KIDS GROWING UP in industrial cities during the Depression learned to be inventive or they didn't have much fun. Playthings arrived once a year, at Christmas, and they had to be made to last a year. When the neighborhood football became unpatchable, everyone shed their undershirts and stuffed it. By May, baseballs were black, wrapped in electric tape, as were bat handles.

Kites, especially, were the products of scrounging. Kits to make complete kites hadn't been invented, and if they had been no one could have afforded them. Kites were fabricated from what was on hand that would seem to work.

The basic models in Worcester, Mass., in the mid-'30s were created from wire coathangers, newspapers, flour-and-water paste, string and/or strips of rags for tails. They flew erratically, if at all.

So, something lighter than coathanger wire was needed for frames. The answer came from behind the United Fruit Co. market -- banana crates of very thin wood wired together. The slats were about 1/4-inch thick, 21/2 feet long. The chore was to take a jackknife and cut half-inch wide strips. The trick was to get these strips the full 21/2 feet long without splitting the wood; that the success rate was maybe once in six tries made it a chore. But we persevered.

The same went for newspapers -- too heavy.

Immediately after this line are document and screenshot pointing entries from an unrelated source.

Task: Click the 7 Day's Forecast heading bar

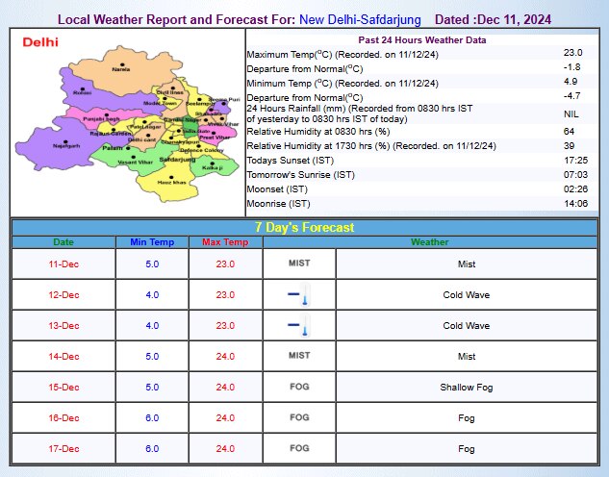Action: [304, 227]
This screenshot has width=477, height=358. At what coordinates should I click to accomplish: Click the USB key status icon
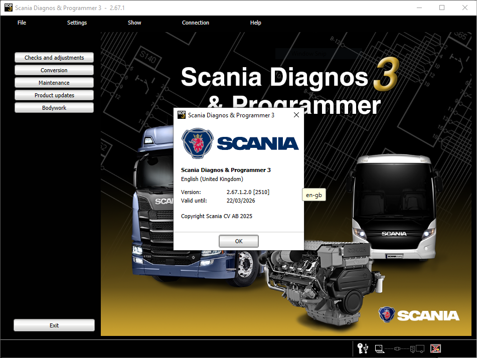(x=362, y=348)
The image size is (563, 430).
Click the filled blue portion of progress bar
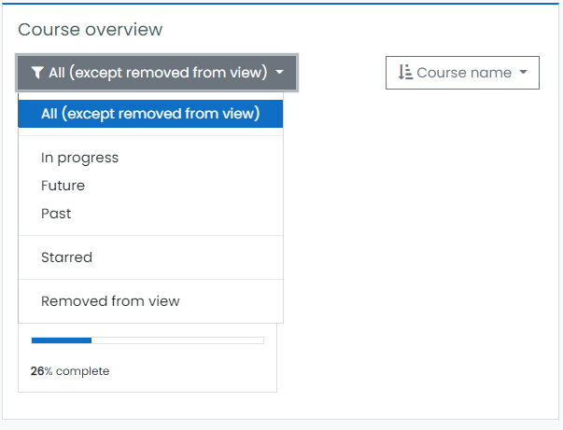pos(62,340)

Suddenly we remembered that our mothers lined our bureau drawers with tissue paper. Suddenly all of our drawers were unlined -- we were too shrewd to unline drawers of other family members, particularly mothers and sisters.

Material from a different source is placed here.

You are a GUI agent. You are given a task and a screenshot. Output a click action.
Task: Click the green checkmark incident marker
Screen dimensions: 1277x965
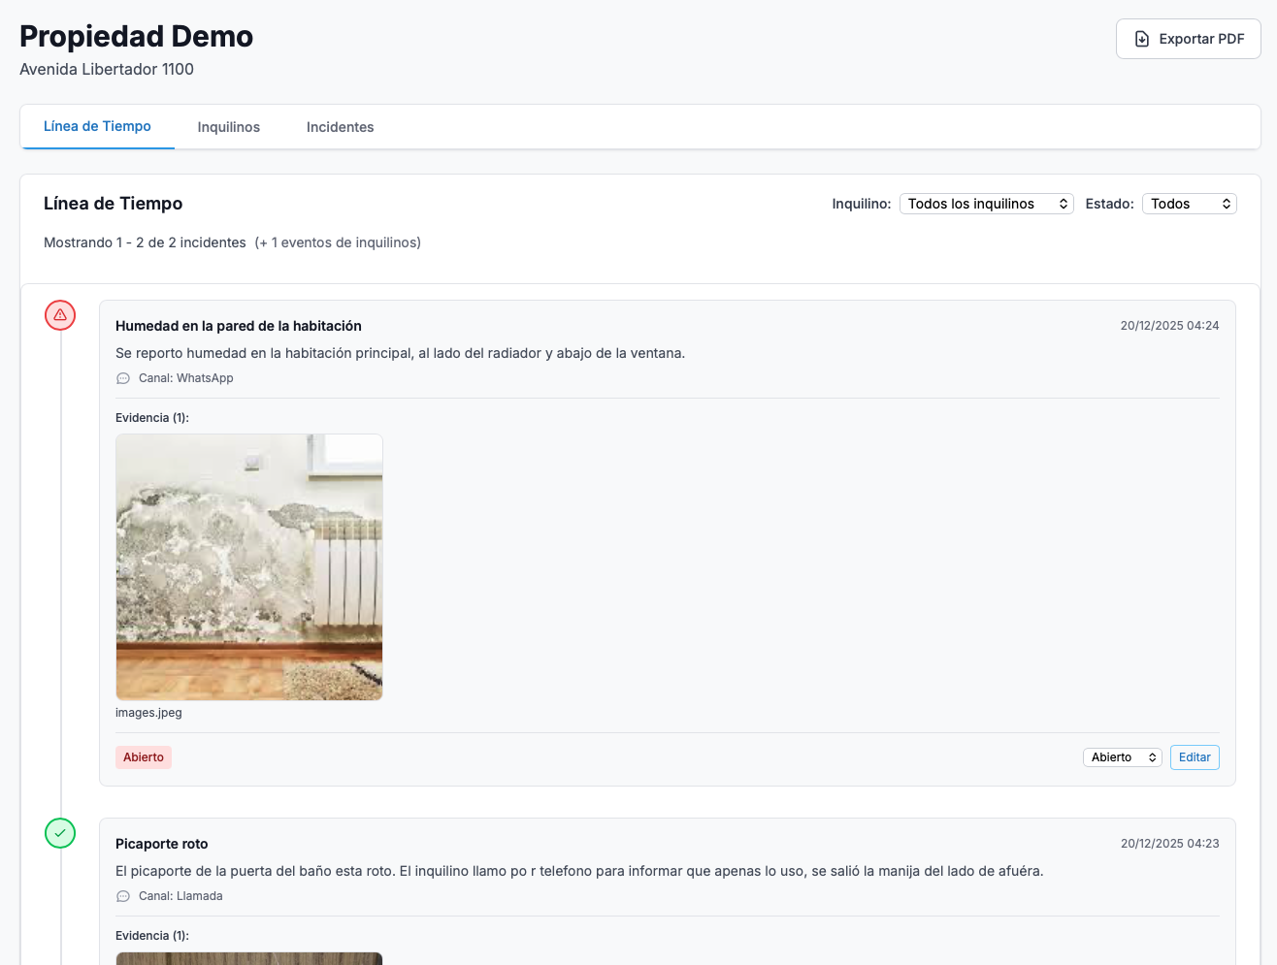point(60,833)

The problem with flour-and-water paste was that it didn't stick, except on clothing or wherever you didn't want it to. Library paste (made from mixing water with an obnoxious- smelling powder obviously of fish derivation) was little better, until a budding chemist name Karl LaVallee discovered that it helped to mix it with gin scrounged from his father's cache in the garage (actually a former stable, the horse-and-buggy age just coming to a close).

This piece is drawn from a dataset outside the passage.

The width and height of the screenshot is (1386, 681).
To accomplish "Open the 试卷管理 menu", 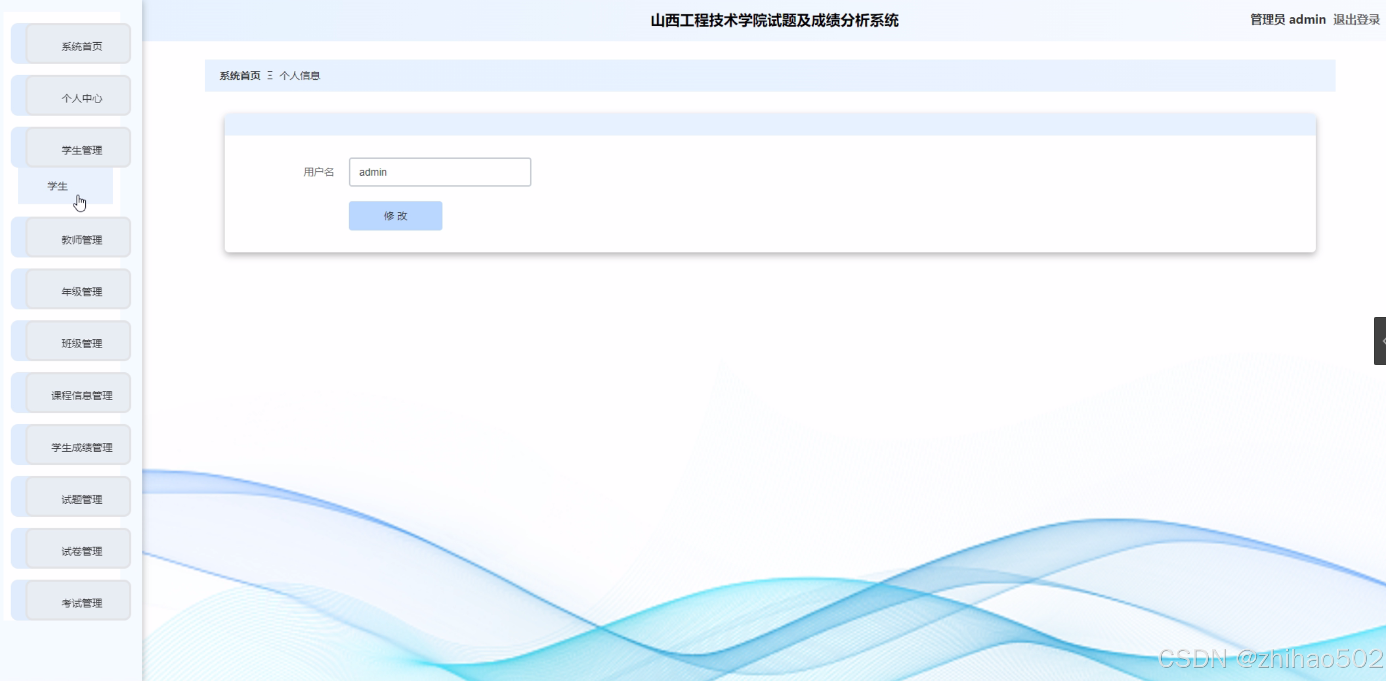I will tap(81, 551).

The last problem was string. We first tried scrounging fishline from fathers' sporting supplies. But the retribution when we were discovered was terrible. In a textile city like Worcester there was plenty of "string" available for scrounging -- tire fabric cordage rejected by the testing labs at the mills, often full reels. But the usual reason for rejection was weak spots, and we lost a lot of kites to broken lines. And it was rough and our hands were often bloody from handling it.

So we kept on scrounging, especially in the attics of the big old Victorian houses most of us lived in, which were rife with temptation since they were filled with boxes, especially shoe boxes, carefully labeled and tied up and stacked away according to the ingrained habits of Ynkee thrift. But we would never dare to scrounge the string that bound these treasures.

Then one day, a bonanza! Something we'd have no compunctions about scrounging, and after a couple of days of square- knotting, the best kite season ever could start.

In a dusty attic corner, shoe boxes carefully bound and labeled:

"Pieces of string, too short to save."